Nulla di fatto. La norma che avrebbe portato al taglio dei vitalizi dei politici che si trovano in pensione non verrà approvata almeno per questa legislatura. La proposta inserita nella manovra finanziaria non ha superato il vaglio dell’ammissibilità della Commissione insieme ad altri duemila emendamenti. Il ddl che porta la firma del renziano Matteo Richetti e che prevede il ricalcolo degli assegni pensionistici degli ex parlamentari secondo il metodo contributivo era stato approvato alla Camera lo scorso 26 luglio e da allora è fermo al Senato.
ALTRO RINVIO. E adesso sembra essere tramontato anche l’ultimo tentativo, quello di far approvare la norma nella manovra economica. Ufficialmente la motivazione che ha portato a ritirare il provvedimento è stata la previsione dell’incostituzionalità del testo. Dal canto suo il Pd prova a scaricare la responsabilità e invita il presidente del Senato Grasso ad approvare una modifica al regolamento che prescriva proprio la riduzione dei vitalizi. A questo punto è lecito chiedersi perché il testo non sia stato rivisto o perché il regolamento non sia stato cambiato prima? Il sospetto è che nell’interminabile gioco dello scarica barile alla fine gli assegni pensionistici degli ex parlamentari non verranno intaccati. Adesso l’unico modo di far passare il ddl Richetti è che venga messo ai voti e approvato regolarmente. Ma al momento della proposta non c’è traccia nel calendario dei lavori del Senato che arriva fino al termine dell’attuale legislatura.
I VITALIZI NON SI TOCCANO. Sono diverse le ragioni per cui la proposta sul ricalcolo delle pensioni ha incontrato difficoltà proprio al Senato. La prima è che questa è la camera dove il Pd ha la maggioranza più risicata e spesso non è riuscito a far passare provvedimenti di vario genere. Ma il Senato è anche la camera i cui componenti, in maggioranza più anziani, sono più inclini a difendere lo status e i privilegi dei parlamentari. E poi c’è chi sostiene per difendere i propri emolumenti che la legge non riuscirebbe a passare l’esame della Corte Costituzionale. La Corte potrebbe decidere di bocciarla perché retroattiva, cioè perché va a toccare i cosiddetti “diritti acquisiti”, oppure perché non equa in quanto destinata solo ai parlamentari, visto che milioni di italiani percepiscono oggi assegni calcolati con metodo retributivo, e questo potrebbe sfociare in un ricalcolo generale delle pensioni degli italiani.
COSA POTREBBE CAMBIARE. Lo Stato sarebbe riuscito a circa 70 milioni di euro l’anno grazie a questa operazione.

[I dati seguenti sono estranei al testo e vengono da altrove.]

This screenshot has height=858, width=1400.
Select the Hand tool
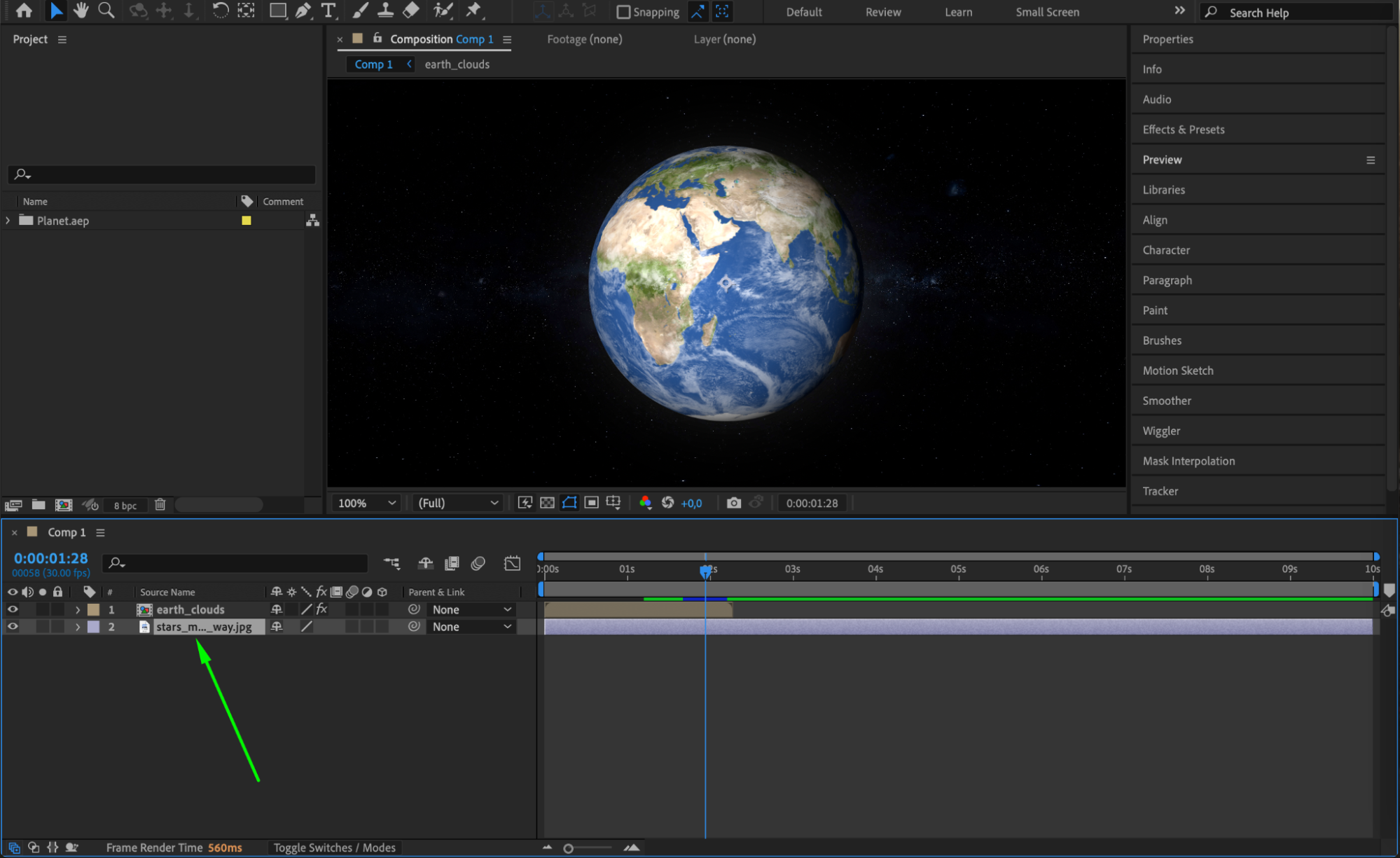point(81,11)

La proposta Richetti avrebbe riguardato circa 2.600 ex parlamentari che ricevono in tutto 193 milioni di euro netti di vitalizio ogni anno. Il ddl già passato alla Camera prevedeva di ricalcolare con il metodo contributivo l’importo degli assegni pensionistici. Significa che gli ex parlamentari riceverebbero un assegno proporzionato ai contributi che hanno versato e non calcolato sulla percentuale dei loro ultimi stipendi. Si passerebbe dal cosiddetto metodo retributivo al metodo contributivo già previsto per i parlamentari attualmente in carica. Secondo i calcoli dell’INPS, questo avrebbe portato a una riduzione media del 40 per cento degli assegni pensionistici. Annualmente gli ex parlamentari sarebbero passati dal ricevere una media di 56.830 euro a una media di 33.568 euro. Agli ex parlamentari a cui andrebbe intaccato l’assegno pensionistico vanno aggiunti anche 3.500 ex consiglieri regionali. Peraltro, visto che la legge consente pure di cumularli, ci sono politici che ne percepiscono due o, addirittura, tre. E lo continueranno a fare se non passa la legge. Tanto se bisogna risparmiare verrà innalzata ulteriormente l’età della pensione per tutti gli altri italiani.